И я был расцелован всем сообществом. И понял я, что вел себя все время по большей части достойно и как надо. И это было хорошо, потому что они полюбили меня, а добиться такого — это было нелегким делом.
Все мои сели в машину. Все остальные смотрели на них, не очень-то зная, что еще сказать, как бывает всегда в последние секунды.
Стояли группой. Одна Сташка стояла поодаль и не смотрела в мою сторону даже тогда, когда мои ноги сами понесли меня к ней.
— Прощай, Сташка.
— Прощай.
— Прощай, Сташка Речиц. Я очень люблю тебя. Я уже и не надеялся, что мне будет дано в жизни вот так полюбить.
— И я.
Я взял ее за плечи.
— Слушай меня. Через месяц окончится твой сезон. Я очень хочу, чтобы море ждало к себе не одного меня.
— И я тоже.
— Я очень прошу тебя, ты никуда не заезжай, когда закончатся раскопки. Ты прямо с вокзала или из аэропорта езжай ко мне.
— Так сразу?
— Мы с тобой триста с лишним лет знаем друг друга. И все молоды. Теперь я хочу постепенно, очень медленно стареть вместе с тобой. Хватит. Время положить конец моему «подъезду холостяков».
Все молчали, когда я поцеловал ее. Как будто никто даже и не видел.
И вот кучка людей стала отдаляться и делалась все меньше и меньше.

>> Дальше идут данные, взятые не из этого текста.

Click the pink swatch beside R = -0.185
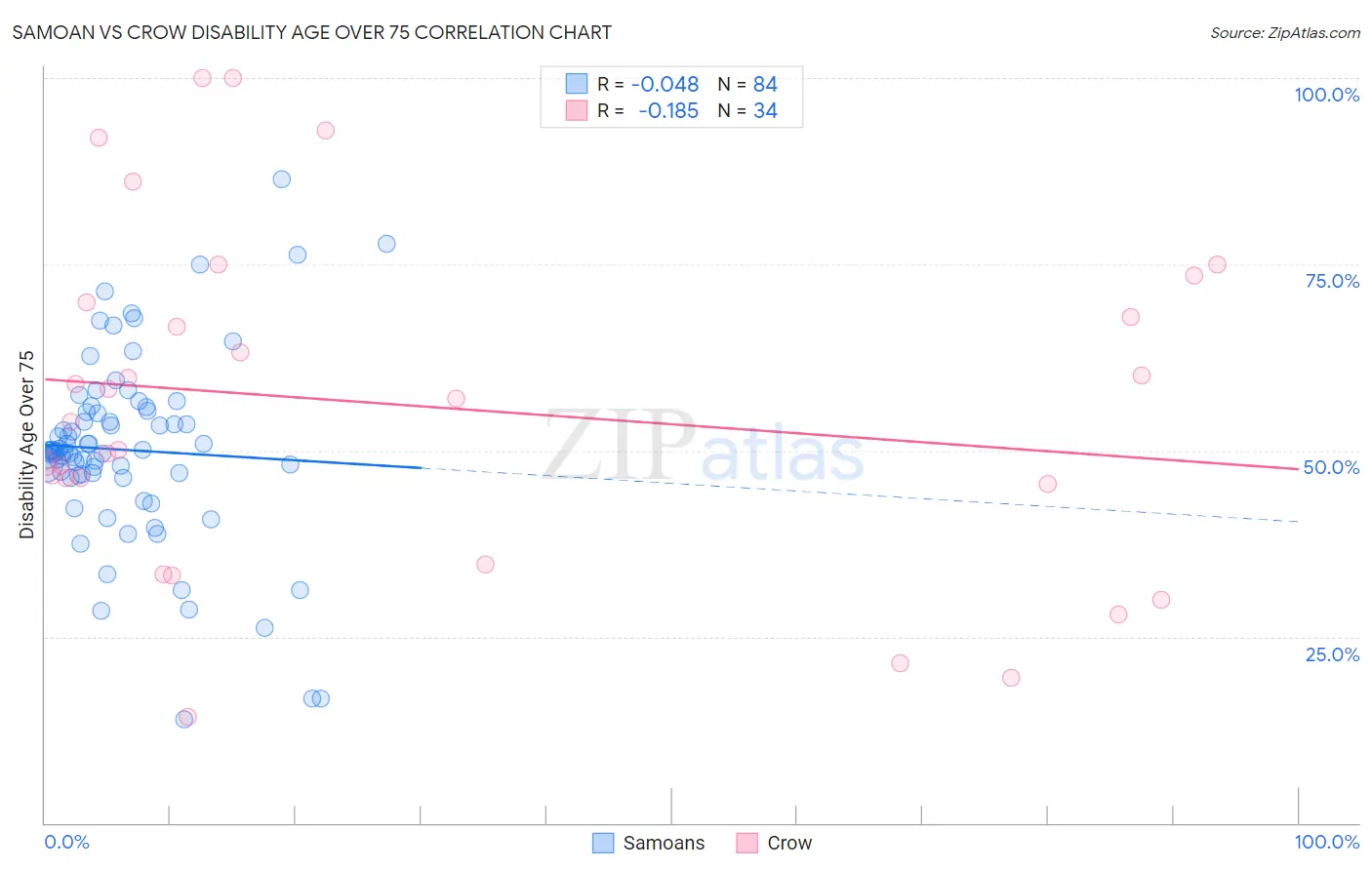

Потом начали уменьшаться усеченные шестиугольные башни, черные стены, липы, залитые солнцем, арка ворот. Потом, с горы, блеснули на миг голубизной пруд, речка и ее рукав, которые держали замок в объятиях.
Мелькнули звонницы костела, домики, рассыпанные в долине. Все то, где я столько времени переживал ужас, холод тайны, где я нашел теплоту, дружбу и любовь. Теперь уж навсегда, если захочет этого судьба.
Пригорок вырастал за нами, постепенно закрывая деревню.
— Прощай, Ольшанка, — шепнул я шпилю костела. — Всего хорошего, друзья. До свидания, Сташка моя. Прощай.